Rows of pointing data

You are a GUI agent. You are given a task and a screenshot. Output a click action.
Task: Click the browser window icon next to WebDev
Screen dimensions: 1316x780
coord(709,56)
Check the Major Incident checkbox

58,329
==
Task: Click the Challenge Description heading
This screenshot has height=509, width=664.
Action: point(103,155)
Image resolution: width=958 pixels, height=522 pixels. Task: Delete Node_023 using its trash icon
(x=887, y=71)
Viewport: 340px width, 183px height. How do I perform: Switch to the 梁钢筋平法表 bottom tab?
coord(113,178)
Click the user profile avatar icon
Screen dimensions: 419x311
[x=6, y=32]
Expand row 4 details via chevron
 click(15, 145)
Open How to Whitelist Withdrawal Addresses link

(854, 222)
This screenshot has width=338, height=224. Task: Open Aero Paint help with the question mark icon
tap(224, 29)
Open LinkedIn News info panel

§ **CHALLENGE**:
Count the lines of the items above that contain the string "Open", treating uppercase and lowercase as different. Give only the number.

§ **ANSWER TO THIS PROBLEM**:
3